SpaceX has yet to fly any passengers into space, or into orbit, although the Dragon spacecraft it will use has recently docked with the International Space Station on an unmanned supply mission and has to date demonstrated itself to be of robust and efficient design.

Before it makes a manned flight to the ISS scheduled for the middle of 2018, the seven-place Dragon will have to be certified by NASA as safe and fit for that mission.

The official announcement of the around-the-Moon joyflight didn’t mention whether or not anyone else would be on board with the two unidentified private passengers.

There are, as commentators have already noted, many aspects of manned space flight that require the meeting of regulatory standards as well as approved courses for space professionals, like those of the American, Russian and European space agencies, and space tourists.

SpaceX’s announcement is thus being regarded in some circles as something of a declaration that space belongs to those who dare, and by grim extension, don’t mind being burned to death in real time on global newscasts, should something go drastically wrong.

SpaceX founder Elon Musk was once famously quoted as saying that 80% of the cost of a NASA rocket launch was spent on administration (or red tape), implying that his enterprise would just go ahead and do things.

Virgin Galactic, which has spent what seems like an eternity this century nudging its sub-orbital rocket rider SpaceShipTwo towards service, appears to have spent considerably more getting it to the point where after one fatal accident, it might be on the verge of flying a full suborbital mission with two test pilots on board.

SpaceX has, despite some launch glitches and one launchpad explosion of its Falcon 9 launcher, proven incredibly innovative in demonstrating a system for successfully landing first stage rockets back on Earth for subsequent reuse.

That shouldn’t be underestimated, even if the timetable for sending two people around the far side of the Moon seems astonishingly brief.

The two wealthy space novices will not be spending five minutes in microgravity in a Virgin Galactic joyflight reaching an altitude of around 110 kilometres.  They will be in space for almost a week and as far from Earth as more than 400,000 kilometres at one stage. They will mostly be in zero-G conditions, which sometimes leaves orbital space travelers in the grip of nausea because it can create a sensation of endlessly falling.
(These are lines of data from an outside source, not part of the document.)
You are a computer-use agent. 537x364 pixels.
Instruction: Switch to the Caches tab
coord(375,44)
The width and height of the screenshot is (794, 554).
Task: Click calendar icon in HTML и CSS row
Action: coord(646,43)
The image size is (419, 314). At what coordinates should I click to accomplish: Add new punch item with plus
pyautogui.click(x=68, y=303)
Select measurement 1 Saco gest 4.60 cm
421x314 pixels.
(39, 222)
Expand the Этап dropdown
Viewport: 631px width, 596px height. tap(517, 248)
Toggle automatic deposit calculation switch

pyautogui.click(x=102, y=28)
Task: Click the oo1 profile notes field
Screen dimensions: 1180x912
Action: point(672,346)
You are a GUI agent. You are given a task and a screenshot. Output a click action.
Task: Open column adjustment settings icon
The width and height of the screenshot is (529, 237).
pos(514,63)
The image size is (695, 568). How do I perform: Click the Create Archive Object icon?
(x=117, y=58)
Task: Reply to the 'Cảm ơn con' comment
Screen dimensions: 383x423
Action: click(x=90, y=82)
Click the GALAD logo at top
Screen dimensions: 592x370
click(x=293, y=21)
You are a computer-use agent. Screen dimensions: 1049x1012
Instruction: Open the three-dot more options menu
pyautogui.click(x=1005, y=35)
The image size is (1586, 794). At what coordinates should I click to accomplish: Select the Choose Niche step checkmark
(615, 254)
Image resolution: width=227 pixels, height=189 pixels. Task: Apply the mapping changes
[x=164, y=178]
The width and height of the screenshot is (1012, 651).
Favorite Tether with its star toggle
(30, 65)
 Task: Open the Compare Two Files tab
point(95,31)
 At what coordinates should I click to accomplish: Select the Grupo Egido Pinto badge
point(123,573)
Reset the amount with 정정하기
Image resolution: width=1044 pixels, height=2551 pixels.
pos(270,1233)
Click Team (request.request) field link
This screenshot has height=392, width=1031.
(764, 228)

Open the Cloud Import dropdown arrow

They will have to cope with fierce G-force loadings on lift off and atmospheric re-entry and handle a few obvious crises that could arise when the craft splashes down on water.  Or on land.  When Yuri Gagarin made the first manned spaceflight, a single orbit of the Earth, in April 1961 he bailed out at around 7000 metres, landed beside some amazed peasants in rural Russia and used a public phone box to call mission control.

The trajectory proposed for the far side of the Moon flight is similar to that followed by Apollo 13 in April 1970, after it was forced to abandon its original intention to make the third manned landing on the Moon when an explosion damaged its service module.

Is space the place to use paying passengers as flight testers? We may soon find out.